WORK REQUEST. Return nothing but the lines from the one with "Image resolution: width=1000" through the one with "How do I perform: Expand" in the data below, word for word and without pictures.

EXTRACTED RECORDS.
^^^^
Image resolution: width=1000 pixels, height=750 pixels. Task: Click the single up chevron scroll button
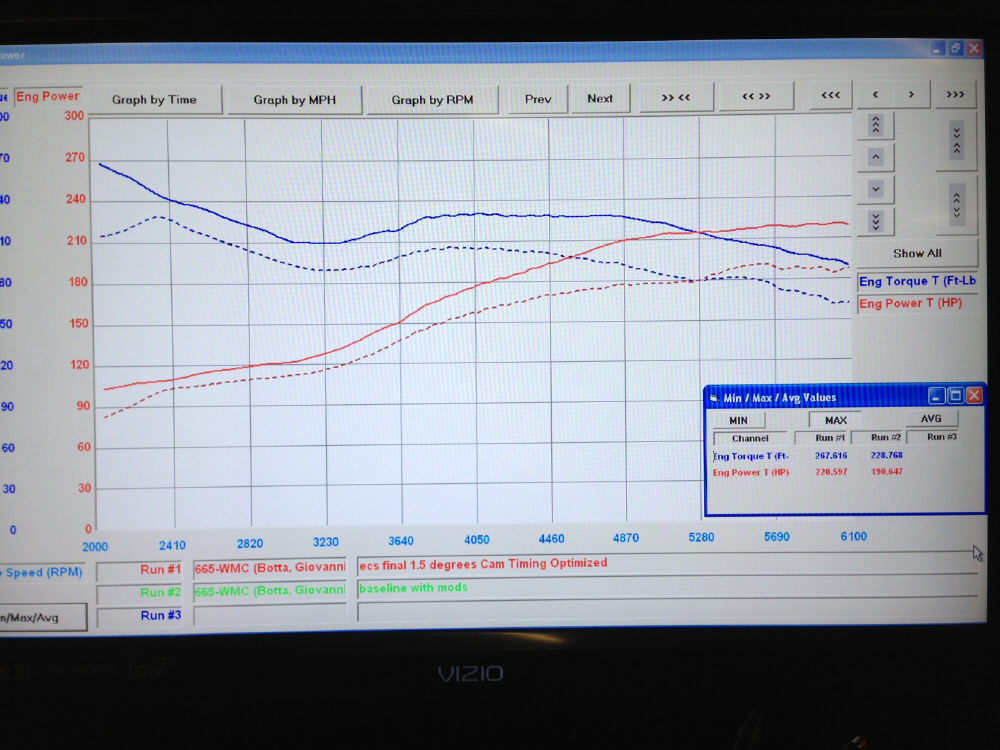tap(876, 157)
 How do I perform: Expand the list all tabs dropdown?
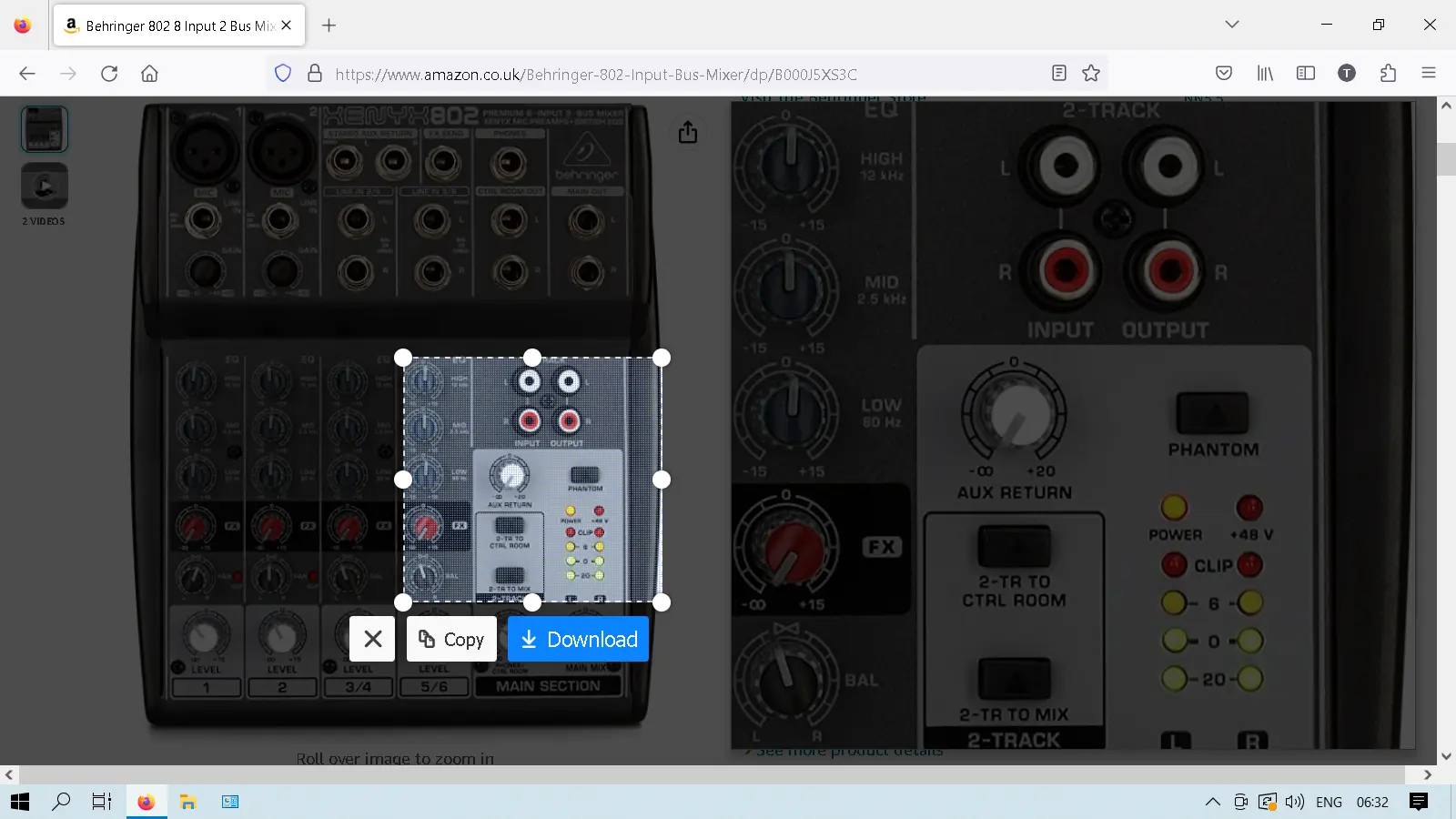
^^^^
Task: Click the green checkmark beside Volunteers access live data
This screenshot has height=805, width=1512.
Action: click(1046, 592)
^^^^
ANSWER AREA.
Image resolution: width=1000 pixels, height=750 pixels. Task: Click the single up chevron scroll button
tap(876, 157)
 How do I perform: Expand the list all tabs dropdown?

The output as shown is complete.